Он начал очень тихо, так что лишь немногие разобрали обращение, а если и разобрали, то приняли его за прихотливую шутку, ибо оно гласило:
– Досточтимые, особливо же достолюбезные братья и сестры!
Сказав это, он подпер щеку рукой и помолчал, словно в раздумье. То, что за сим последовало, также было воспринято как причуда, с тем чтобы развеселить собравшихся, и хотя недвижность его черт, усталый взгляд и мертвенная бледность этому противоречили, в зале раздались угодливые смешки, кто-то фыркнул, дамы захихикали.
– Всего раньше, – сказал он, – благодарствуйте на милости и дружбе, мною не заслуженных, кои вы мне оказали, явившись пешком и в экипажах, когда я из одиночества этого укромного уголка писал вам, звал вас, а также просил звать и просить вас верного моего фамулуса и любезного друга, который и сейчас еще воскрешает предо мной школьные и студенческие наши годы, ведь мы с ним и в Галле учились вместе, но об этом и о том, как за ученьем в Галле уже забрезжили высокомерие и ужас, я поведаю дальше в своей исповеди.
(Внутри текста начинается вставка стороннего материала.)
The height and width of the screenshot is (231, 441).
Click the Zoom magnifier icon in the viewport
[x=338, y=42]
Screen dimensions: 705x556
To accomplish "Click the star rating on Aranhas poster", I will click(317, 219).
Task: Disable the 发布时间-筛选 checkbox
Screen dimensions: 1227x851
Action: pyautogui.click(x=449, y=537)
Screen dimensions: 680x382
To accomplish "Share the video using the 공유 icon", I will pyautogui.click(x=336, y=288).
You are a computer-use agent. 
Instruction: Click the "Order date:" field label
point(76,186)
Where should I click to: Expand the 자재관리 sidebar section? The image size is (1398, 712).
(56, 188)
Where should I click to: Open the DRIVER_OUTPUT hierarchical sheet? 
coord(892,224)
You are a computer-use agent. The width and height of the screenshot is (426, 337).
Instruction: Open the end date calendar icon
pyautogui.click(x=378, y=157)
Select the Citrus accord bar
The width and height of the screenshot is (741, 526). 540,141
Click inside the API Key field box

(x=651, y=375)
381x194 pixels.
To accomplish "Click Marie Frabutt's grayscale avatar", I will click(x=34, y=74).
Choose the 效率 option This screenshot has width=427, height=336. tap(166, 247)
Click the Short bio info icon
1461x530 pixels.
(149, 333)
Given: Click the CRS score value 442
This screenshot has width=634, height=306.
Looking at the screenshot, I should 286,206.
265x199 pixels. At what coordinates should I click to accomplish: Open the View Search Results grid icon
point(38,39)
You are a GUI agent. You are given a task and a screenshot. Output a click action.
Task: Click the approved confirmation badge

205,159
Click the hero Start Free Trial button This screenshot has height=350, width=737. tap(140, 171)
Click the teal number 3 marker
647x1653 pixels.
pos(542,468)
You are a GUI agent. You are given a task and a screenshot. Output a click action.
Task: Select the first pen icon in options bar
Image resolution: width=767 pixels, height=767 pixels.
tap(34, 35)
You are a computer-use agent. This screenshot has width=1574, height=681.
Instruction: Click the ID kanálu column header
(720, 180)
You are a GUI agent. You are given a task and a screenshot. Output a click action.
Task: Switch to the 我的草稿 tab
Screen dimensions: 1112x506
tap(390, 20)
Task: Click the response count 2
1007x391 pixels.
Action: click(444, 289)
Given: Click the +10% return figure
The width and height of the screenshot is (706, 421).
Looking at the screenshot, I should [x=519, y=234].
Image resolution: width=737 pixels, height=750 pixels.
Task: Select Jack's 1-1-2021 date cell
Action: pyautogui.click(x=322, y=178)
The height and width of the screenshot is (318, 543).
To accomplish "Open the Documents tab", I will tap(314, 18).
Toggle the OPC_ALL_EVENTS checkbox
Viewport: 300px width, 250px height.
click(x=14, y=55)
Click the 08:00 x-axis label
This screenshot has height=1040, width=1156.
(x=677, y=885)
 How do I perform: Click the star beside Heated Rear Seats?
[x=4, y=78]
При этих словах многие с усмешкой на меня посмотрели, я же от душевного умиления не мог даже улыбнуться; не думал я, что дорогой мой друг с такой теплотой меня помянет. Но именно то, что на глаза у меня навернулись слезы, и рассмешило большинство присутствующих; мне неприятно вспоминать, что Лео Цинк поднес носовой платок к своему огромному, всегда всех смешившему носу и громко высморкался, пародируя мою очевидную растроганность, за что, в свою очередь, был награжден несколькими смешками. Адриан ничего этого не заметил.